AFI Fest's Young Hollywood Panel on Superheroes, Punching, and Queen Latifah

Margaret and Anne Marie here, reporting from AFI Fest ("presented by [corporation]!"). 

Last night the AFI and the LA Times kicked off a series of panel discussions with its "Young Hollywood Roundtable," whose panelists ranged widely in age and perspective but are all of whom making their mark on the movie business. Jenny Slate, writer/star of critical hit Obvious Child and former SNL castmember, was joined by Jena Malone (Inherent Vice, The Hunger Games: Mockingjay), Logan Lerman (Fury, The Perks of Being a Wallflower), and Joey King (Wish I Was Here, FX's Fargo).

Here are 8 lessons we learned from the Young Hollywood Roundtable:

Anne Marie:

1. Queen Latifah's royal legacy is enduring and eternal.
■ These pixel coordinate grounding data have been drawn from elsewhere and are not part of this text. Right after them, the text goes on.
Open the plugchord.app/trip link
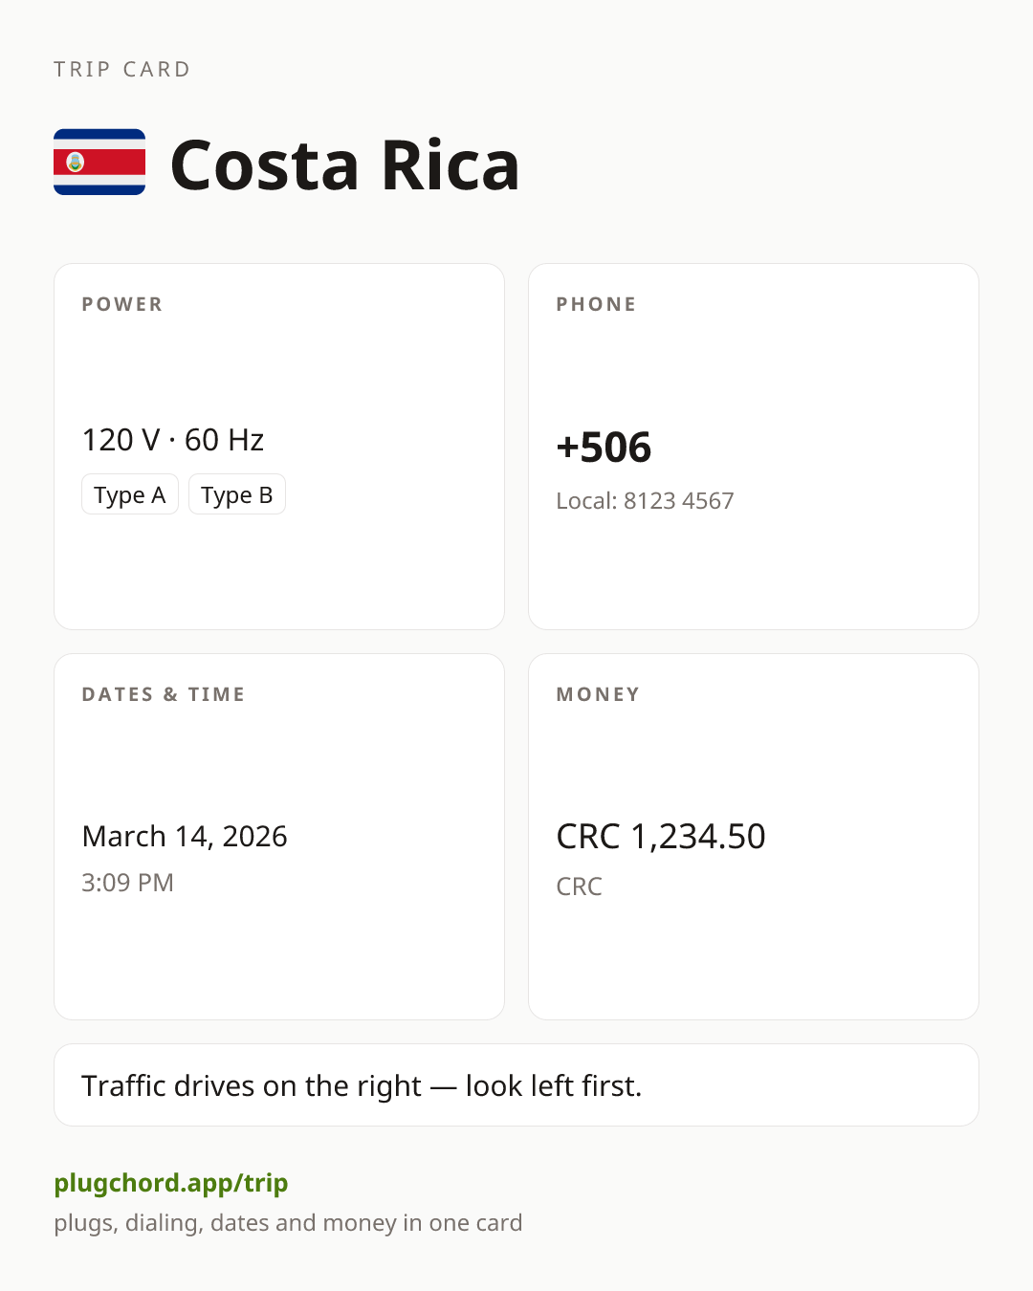click(x=171, y=1183)
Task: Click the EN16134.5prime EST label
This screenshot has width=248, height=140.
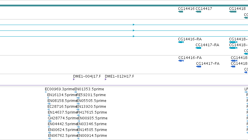Action: pos(62,95)
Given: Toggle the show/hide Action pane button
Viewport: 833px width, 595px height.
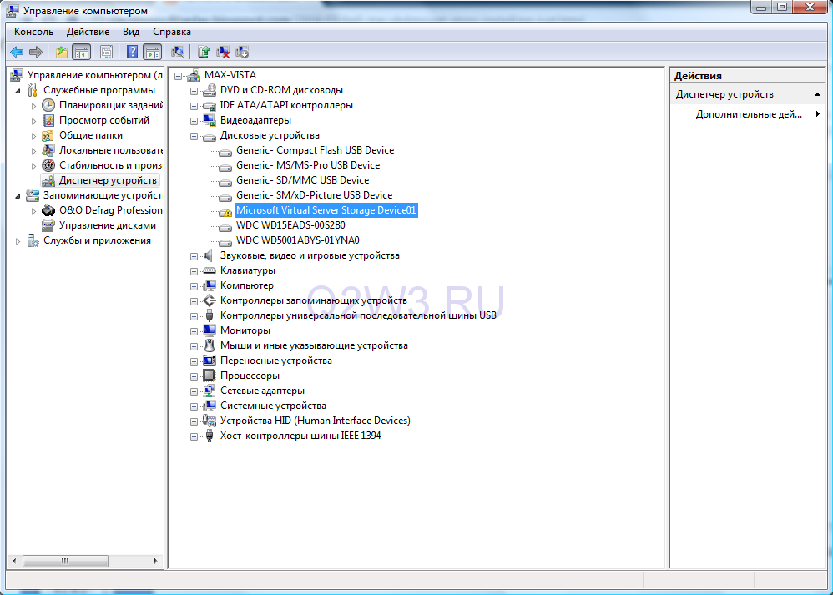Looking at the screenshot, I should pos(152,52).
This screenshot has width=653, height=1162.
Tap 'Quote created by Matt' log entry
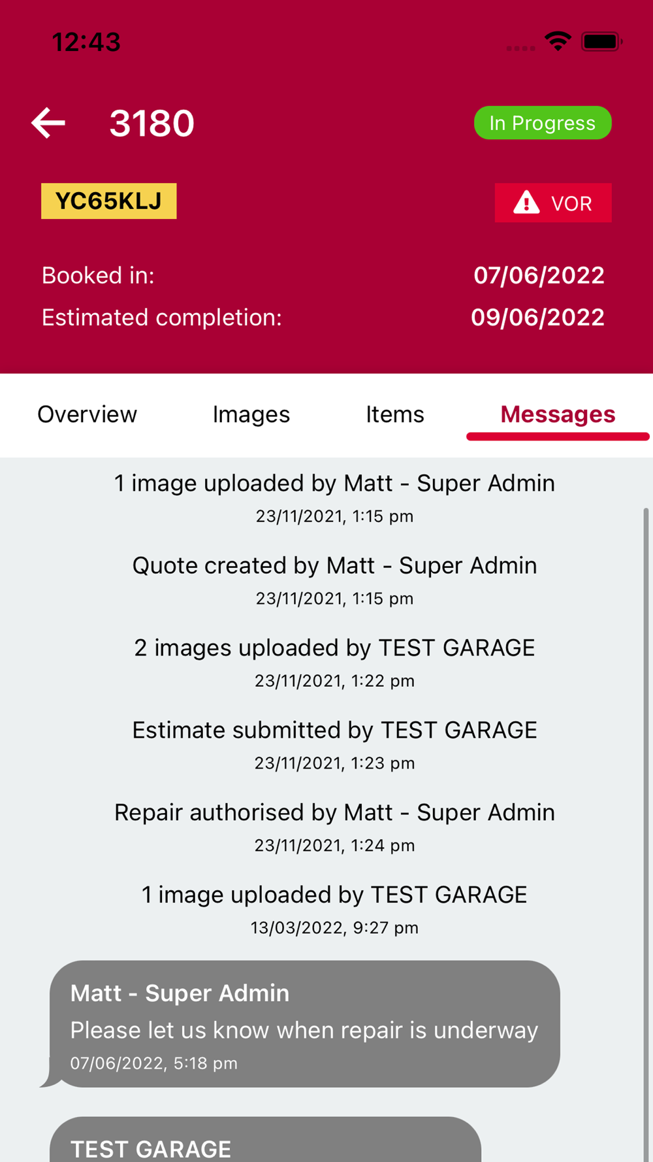[334, 566]
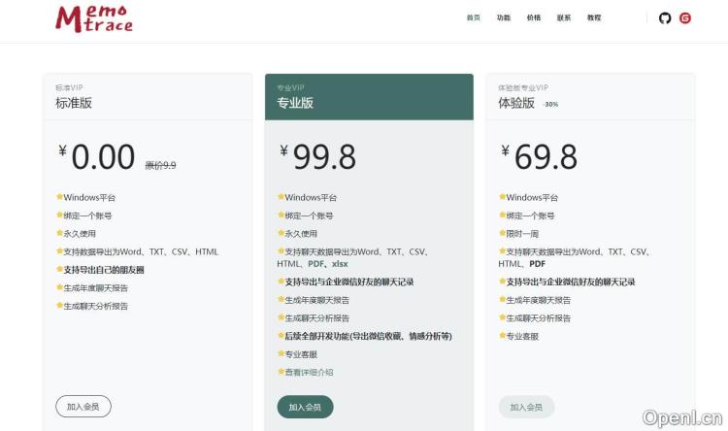The height and width of the screenshot is (431, 728).
Task: Open the GitHub icon link in header
Action: (x=665, y=17)
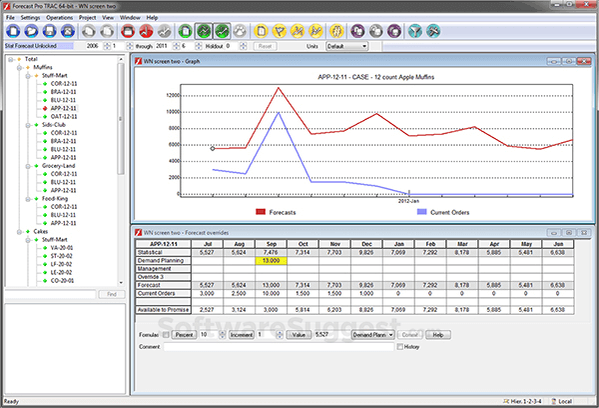
Task: Toggle the Formulas checkbox
Action: 166,337
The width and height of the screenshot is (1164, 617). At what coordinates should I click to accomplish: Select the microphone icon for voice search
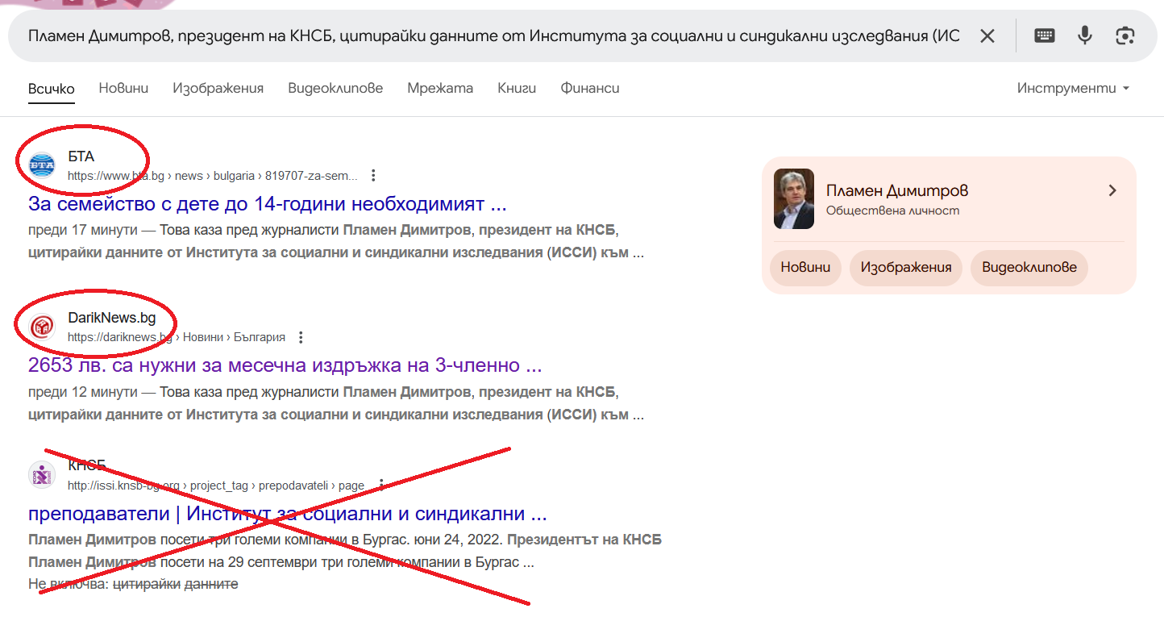[x=1084, y=35]
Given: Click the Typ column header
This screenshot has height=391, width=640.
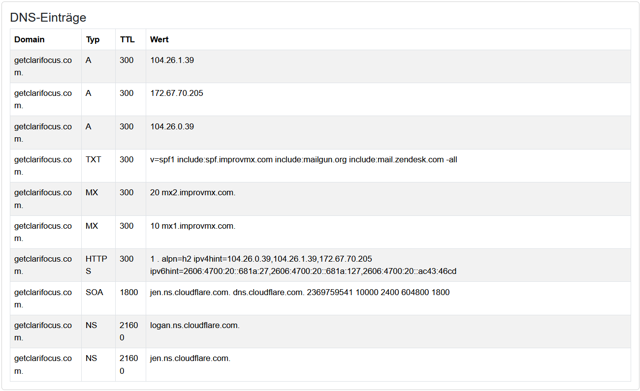Looking at the screenshot, I should 93,39.
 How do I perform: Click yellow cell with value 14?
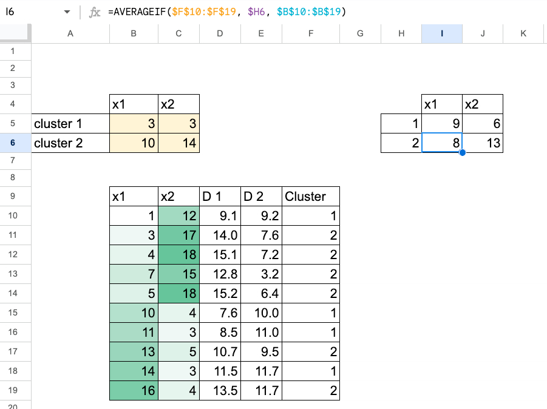(x=178, y=143)
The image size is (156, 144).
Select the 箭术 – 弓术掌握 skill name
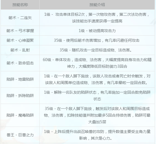tap(20, 31)
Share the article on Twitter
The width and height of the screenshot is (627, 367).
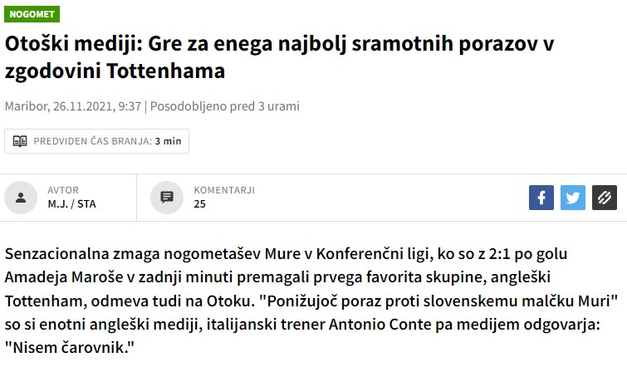(573, 198)
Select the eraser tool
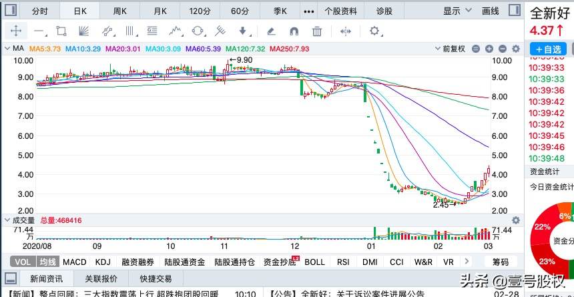 click(270, 31)
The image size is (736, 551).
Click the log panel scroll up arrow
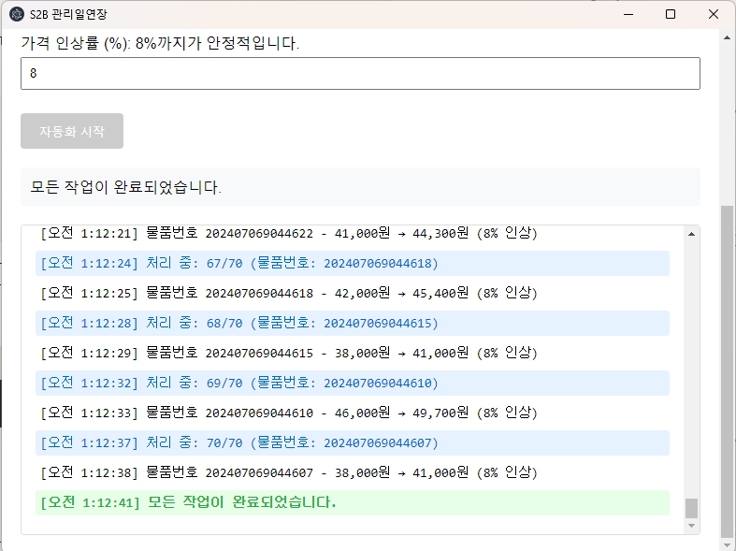pos(692,233)
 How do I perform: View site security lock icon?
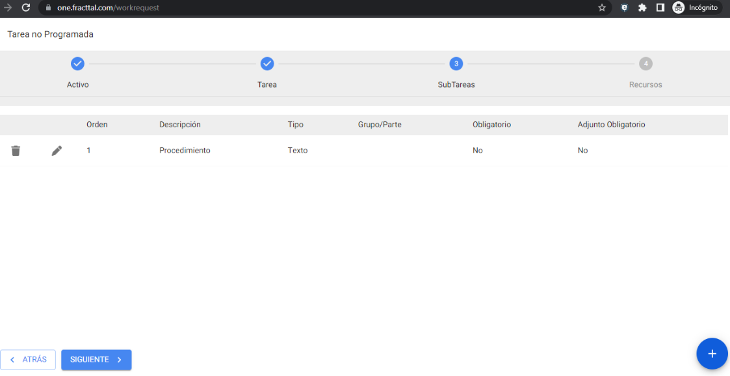(x=48, y=8)
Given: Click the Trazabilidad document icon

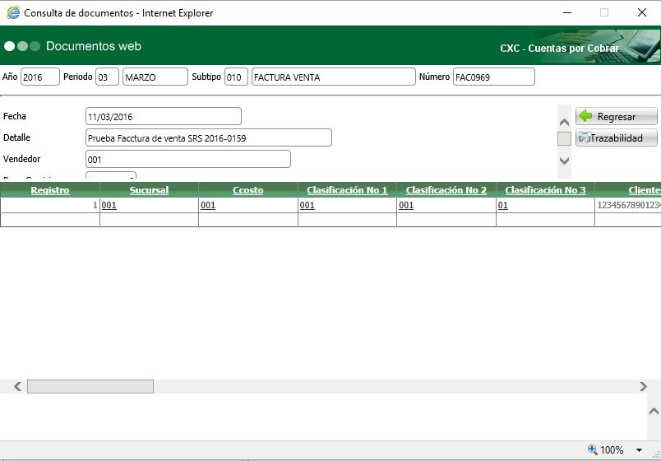Looking at the screenshot, I should coord(585,138).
When asked who her inspiration was, Joey King informed the audience that Queen Latifah is underrated. What followed was a 5 minute Latifah love-fest where Jenny Slate promised a detailed list of reasons why Queen Latifah is amazing ("on my personal stationary") and Logan Lerman revealed that his biggest inspiration is... Queen Latifah.

2. Jena Malone has a lot of very intelligent but frustratingly vague things to say about superhero movies. No confirmation from the newly-redheaded actress as to what her role is on Batman vs. Superman, but when Kaufman asked her about the pros and cons of working on a major superhero flick, Malone was frank: "We're artists, but we're also businesswomen." But working on a blockbuster isn't just about money. It has to tell a story as well.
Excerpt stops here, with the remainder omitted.